*** Opening of DATA RECORDS ***

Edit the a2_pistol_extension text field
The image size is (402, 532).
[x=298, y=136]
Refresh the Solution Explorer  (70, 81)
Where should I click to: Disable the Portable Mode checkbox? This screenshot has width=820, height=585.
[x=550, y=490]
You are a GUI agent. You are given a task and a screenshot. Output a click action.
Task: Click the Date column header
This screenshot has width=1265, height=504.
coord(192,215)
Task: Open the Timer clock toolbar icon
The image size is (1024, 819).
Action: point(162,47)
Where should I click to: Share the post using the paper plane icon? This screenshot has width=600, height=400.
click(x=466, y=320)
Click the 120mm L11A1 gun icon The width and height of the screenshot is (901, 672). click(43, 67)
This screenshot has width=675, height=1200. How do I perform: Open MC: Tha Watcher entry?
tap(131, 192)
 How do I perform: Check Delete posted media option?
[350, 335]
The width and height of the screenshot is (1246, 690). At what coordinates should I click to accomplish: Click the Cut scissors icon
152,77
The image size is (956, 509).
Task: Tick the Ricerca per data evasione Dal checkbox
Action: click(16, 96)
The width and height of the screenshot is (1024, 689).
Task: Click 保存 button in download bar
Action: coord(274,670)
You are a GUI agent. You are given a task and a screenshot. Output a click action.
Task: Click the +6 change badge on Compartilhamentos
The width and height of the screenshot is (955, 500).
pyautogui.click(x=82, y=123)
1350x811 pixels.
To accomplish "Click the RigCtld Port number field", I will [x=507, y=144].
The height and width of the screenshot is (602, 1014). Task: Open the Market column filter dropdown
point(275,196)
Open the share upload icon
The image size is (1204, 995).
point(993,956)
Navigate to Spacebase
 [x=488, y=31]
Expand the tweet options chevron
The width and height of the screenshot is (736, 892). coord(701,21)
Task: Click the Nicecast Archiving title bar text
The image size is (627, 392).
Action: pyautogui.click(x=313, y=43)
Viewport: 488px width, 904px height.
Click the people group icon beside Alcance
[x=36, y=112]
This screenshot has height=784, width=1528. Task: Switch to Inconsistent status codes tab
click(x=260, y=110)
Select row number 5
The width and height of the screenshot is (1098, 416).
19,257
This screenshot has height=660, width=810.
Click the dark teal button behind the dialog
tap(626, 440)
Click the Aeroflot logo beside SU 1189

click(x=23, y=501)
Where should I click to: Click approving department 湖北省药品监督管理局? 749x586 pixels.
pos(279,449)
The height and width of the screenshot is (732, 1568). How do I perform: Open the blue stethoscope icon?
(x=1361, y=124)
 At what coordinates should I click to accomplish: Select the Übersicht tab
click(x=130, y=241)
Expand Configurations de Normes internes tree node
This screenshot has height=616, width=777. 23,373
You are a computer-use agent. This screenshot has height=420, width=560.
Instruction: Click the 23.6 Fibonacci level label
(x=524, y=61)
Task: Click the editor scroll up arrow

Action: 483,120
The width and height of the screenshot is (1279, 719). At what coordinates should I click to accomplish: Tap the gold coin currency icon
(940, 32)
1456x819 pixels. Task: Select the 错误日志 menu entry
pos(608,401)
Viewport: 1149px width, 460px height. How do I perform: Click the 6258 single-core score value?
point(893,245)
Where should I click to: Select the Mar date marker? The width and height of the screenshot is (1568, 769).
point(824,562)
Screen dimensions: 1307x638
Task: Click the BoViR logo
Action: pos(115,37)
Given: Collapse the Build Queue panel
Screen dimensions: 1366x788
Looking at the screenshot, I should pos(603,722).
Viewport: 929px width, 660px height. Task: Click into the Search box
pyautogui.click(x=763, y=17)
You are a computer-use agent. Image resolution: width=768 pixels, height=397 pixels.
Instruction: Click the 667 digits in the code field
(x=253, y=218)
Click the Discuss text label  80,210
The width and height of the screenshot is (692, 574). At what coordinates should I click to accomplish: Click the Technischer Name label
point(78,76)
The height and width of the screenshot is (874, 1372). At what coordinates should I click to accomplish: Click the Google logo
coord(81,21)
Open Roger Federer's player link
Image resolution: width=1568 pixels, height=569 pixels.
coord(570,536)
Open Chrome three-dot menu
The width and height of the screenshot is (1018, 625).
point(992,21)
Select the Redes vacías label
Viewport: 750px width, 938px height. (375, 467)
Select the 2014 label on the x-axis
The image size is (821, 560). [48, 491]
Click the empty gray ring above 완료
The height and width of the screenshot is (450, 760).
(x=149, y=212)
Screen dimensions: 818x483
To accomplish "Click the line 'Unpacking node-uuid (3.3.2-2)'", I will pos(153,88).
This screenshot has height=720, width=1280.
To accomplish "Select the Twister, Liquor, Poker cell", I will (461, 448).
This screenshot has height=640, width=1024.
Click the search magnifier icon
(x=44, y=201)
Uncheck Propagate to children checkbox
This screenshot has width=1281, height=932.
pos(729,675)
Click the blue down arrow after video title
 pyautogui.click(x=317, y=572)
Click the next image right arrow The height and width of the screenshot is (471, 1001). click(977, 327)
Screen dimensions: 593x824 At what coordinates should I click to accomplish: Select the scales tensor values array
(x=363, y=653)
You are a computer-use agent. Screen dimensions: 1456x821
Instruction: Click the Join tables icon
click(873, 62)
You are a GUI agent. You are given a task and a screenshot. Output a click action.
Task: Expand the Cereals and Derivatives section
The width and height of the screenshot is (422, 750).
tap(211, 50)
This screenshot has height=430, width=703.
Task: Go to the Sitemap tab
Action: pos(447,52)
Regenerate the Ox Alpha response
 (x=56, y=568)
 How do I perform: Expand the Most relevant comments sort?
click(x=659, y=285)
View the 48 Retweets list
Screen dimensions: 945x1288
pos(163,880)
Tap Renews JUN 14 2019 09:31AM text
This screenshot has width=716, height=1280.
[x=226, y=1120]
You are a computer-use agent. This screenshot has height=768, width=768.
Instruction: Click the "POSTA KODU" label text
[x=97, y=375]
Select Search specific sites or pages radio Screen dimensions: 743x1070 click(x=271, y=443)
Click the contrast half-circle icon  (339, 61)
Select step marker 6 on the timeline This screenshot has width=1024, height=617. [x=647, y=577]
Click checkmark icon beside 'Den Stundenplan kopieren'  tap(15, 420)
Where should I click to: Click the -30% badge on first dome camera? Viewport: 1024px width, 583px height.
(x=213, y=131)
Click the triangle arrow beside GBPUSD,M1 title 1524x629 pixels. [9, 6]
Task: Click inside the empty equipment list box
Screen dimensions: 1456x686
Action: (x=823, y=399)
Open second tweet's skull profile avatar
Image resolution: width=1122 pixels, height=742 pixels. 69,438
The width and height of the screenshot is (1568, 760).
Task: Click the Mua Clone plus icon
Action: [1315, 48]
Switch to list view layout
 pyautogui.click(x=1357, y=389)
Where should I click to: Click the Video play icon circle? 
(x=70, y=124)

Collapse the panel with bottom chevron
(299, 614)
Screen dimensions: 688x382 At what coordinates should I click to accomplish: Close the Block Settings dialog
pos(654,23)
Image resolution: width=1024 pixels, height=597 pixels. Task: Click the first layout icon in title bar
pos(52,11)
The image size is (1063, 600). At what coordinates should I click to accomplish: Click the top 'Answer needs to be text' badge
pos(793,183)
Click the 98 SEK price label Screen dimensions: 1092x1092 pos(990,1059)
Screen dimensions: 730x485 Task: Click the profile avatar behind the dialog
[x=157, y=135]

*** Close of DATA RECORDS ***

Your answer should consist of every entry, repeated exactly.

### OUTPUT
Edit the a2_pistol_extension text field
The image size is (402, 532).
[x=298, y=136]
Refresh the Solution Explorer  (70, 81)
Where should I click to: Disable the Portable Mode checkbox? This screenshot has width=820, height=585.
[x=550, y=490]
You are a GUI agent. You are given a task and a screenshot. Output a click action.
Task: Click the Date column header
This screenshot has width=1265, height=504.
coord(192,215)
Task: Open the Timer clock toolbar icon
The image size is (1024, 819).
Action: point(162,47)
Where should I click to: Share the post using the paper plane icon? This screenshot has width=600, height=400.
click(x=466, y=320)
Click the 120mm L11A1 gun icon The width and height of the screenshot is (901, 672). click(43, 67)
This screenshot has width=675, height=1200. How do I perform: Open MC: Tha Watcher entry?
tap(131, 192)
 How do I perform: Check Delete posted media option?
[350, 335]
The width and height of the screenshot is (1246, 690). At what coordinates should I click to accomplish: Click the Cut scissors icon
152,77
The image size is (956, 509).
Task: Tick the Ricerca per data evasione Dal checkbox
Action: click(16, 96)
The width and height of the screenshot is (1024, 689).
Task: Click 保存 button in download bar
Action: coord(274,670)
You are a GUI agent. You are given a task and a screenshot. Output a click action.
Task: Click the +6 change badge on Compartilhamentos
The width and height of the screenshot is (955, 500).
pyautogui.click(x=82, y=123)
1350x811 pixels.
To accomplish "Click the RigCtld Port number field", I will [x=507, y=144].
The height and width of the screenshot is (602, 1014). Task: Open the Market column filter dropdown
point(275,196)
Open the share upload icon
The image size is (1204, 995).
point(993,956)
Navigate to Spacebase
 [x=488, y=31]
Expand the tweet options chevron
The width and height of the screenshot is (736, 892). coord(701,21)
Task: Click the Nicecast Archiving title bar text
The image size is (627, 392).
Action: pyautogui.click(x=313, y=43)
Viewport: 488px width, 904px height.
Click the people group icon beside Alcance
[x=36, y=112]
This screenshot has height=784, width=1528. Task: Switch to Inconsistent status codes tab
click(x=260, y=110)
Select row number 5
The width and height of the screenshot is (1098, 416).
19,257
This screenshot has height=660, width=810.
Click the dark teal button behind the dialog
tap(626, 440)
Click the Aeroflot logo beside SU 1189

click(x=23, y=501)
Where should I click to: Click approving department 湖北省药品监督管理局? 749x586 pixels.
pos(279,449)
The height and width of the screenshot is (732, 1568). How do I perform: Open the blue stethoscope icon?
(x=1361, y=124)
 At what coordinates should I click to accomplish: Select the Übersicht tab
click(x=130, y=241)
Expand Configurations de Normes internes tree node
This screenshot has height=616, width=777. 23,373
You are a computer-use agent. This screenshot has height=420, width=560.
Instruction: Click the 23.6 Fibonacci level label
(x=524, y=61)
Task: Click the editor scroll up arrow

Action: 483,120
The width and height of the screenshot is (1279, 719). At what coordinates should I click to accomplish: Tap the gold coin currency icon
(940, 32)
1456x819 pixels. Task: Select the 错误日志 menu entry
pos(608,401)
Viewport: 1149px width, 460px height. How do I perform: Click the 6258 single-core score value?
point(893,245)
Where should I click to: Select the Mar date marker? The width and height of the screenshot is (1568, 769).
point(824,562)
Screen dimensions: 1307x638
Task: Click the BoViR logo
Action: pos(115,37)
Given: Collapse the Build Queue panel
Screen dimensions: 1366x788
Looking at the screenshot, I should pos(603,722).
Viewport: 929px width, 660px height. Task: Click into the Search box
pyautogui.click(x=763, y=17)
You are a computer-use agent. Image resolution: width=768 pixels, height=397 pixels.
Instruction: Click the 667 digits in the code field
(x=253, y=218)
Click the Discuss text label  80,210
The width and height of the screenshot is (692, 574). At what coordinates should I click to accomplish: Click the Technischer Name label
point(78,76)
The height and width of the screenshot is (874, 1372). At what coordinates should I click to accomplish: Click the Google logo
coord(81,21)
Open Roger Federer's player link
Image resolution: width=1568 pixels, height=569 pixels.
coord(570,536)
Open Chrome three-dot menu
The width and height of the screenshot is (1018, 625).
point(992,21)
Select the Redes vacías label
Viewport: 750px width, 938px height. (375, 467)
Select the 2014 label on the x-axis
The image size is (821, 560). [48, 491]
Click the empty gray ring above 완료
The height and width of the screenshot is (450, 760).
(x=149, y=212)
Screen dimensions: 818x483
To accomplish "Click the line 'Unpacking node-uuid (3.3.2-2)'", I will pos(153,88).
This screenshot has height=720, width=1280.
To accomplish "Select the Twister, Liquor, Poker cell", I will (461, 448).
This screenshot has height=640, width=1024.
Click the search magnifier icon
(x=44, y=201)
Uncheck Propagate to children checkbox
This screenshot has width=1281, height=932.
pos(729,675)
Click the blue down arrow after video title
 pyautogui.click(x=317, y=572)
Click the next image right arrow The height and width of the screenshot is (471, 1001). click(977, 327)
Screen dimensions: 593x824 At what coordinates should I click to accomplish: Select the scales tensor values array
(x=363, y=653)
You are a computer-use agent. Screen dimensions: 1456x821
Instruction: Click the Join tables icon
click(873, 62)
You are a GUI agent. You are given a task and a screenshot. Output a click action.
Task: Expand the Cereals and Derivatives section
The width and height of the screenshot is (422, 750).
tap(211, 50)
This screenshot has height=430, width=703.
Task: Go to the Sitemap tab
Action: pos(447,52)
Regenerate the Ox Alpha response
 (x=56, y=568)
 How do I perform: Expand the Most relevant comments sort?
click(x=659, y=285)
View the 48 Retweets list
Screen dimensions: 945x1288
pos(163,880)
Tap Renews JUN 14 2019 09:31AM text
This screenshot has width=716, height=1280.
[x=226, y=1120]
You are a computer-use agent. This screenshot has height=768, width=768.
Instruction: Click the "POSTA KODU" label text
[x=97, y=375]
Select Search specific sites or pages radio Screen dimensions: 743x1070 click(x=271, y=443)
Click the contrast half-circle icon  (339, 61)
Select step marker 6 on the timeline This screenshot has width=1024, height=617. [x=647, y=577]
Click checkmark icon beside 'Den Stundenplan kopieren'  tap(15, 420)
Where should I click to: Click the -30% badge on first dome camera? Viewport: 1024px width, 583px height.
(x=213, y=131)
Click the triangle arrow beside GBPUSD,M1 title 1524x629 pixels. [9, 6]
Task: Click inside the empty equipment list box
Screen dimensions: 1456x686
Action: (x=823, y=399)
Open second tweet's skull profile avatar
Image resolution: width=1122 pixels, height=742 pixels. 69,438
The width and height of the screenshot is (1568, 760).
Task: Click the Mua Clone plus icon
Action: [1315, 48]
Switch to list view layout
 pyautogui.click(x=1357, y=389)
Where should I click to: Click the Video play icon circle? 
(x=70, y=124)

Collapse the panel with bottom chevron
(299, 614)
Screen dimensions: 688x382 At what coordinates should I click to accomplish: Close the Block Settings dialog
pos(654,23)
Image resolution: width=1024 pixels, height=597 pixels. Task: Click the first layout icon in title bar
pos(52,11)
The image size is (1063, 600). At what coordinates should I click to accomplish: Click the top 'Answer needs to be text' badge
pos(793,183)
Click the 98 SEK price label Screen dimensions: 1092x1092 pos(990,1059)
Screen dimensions: 730x485 Task: Click the profile avatar behind the dialog
[x=157, y=135]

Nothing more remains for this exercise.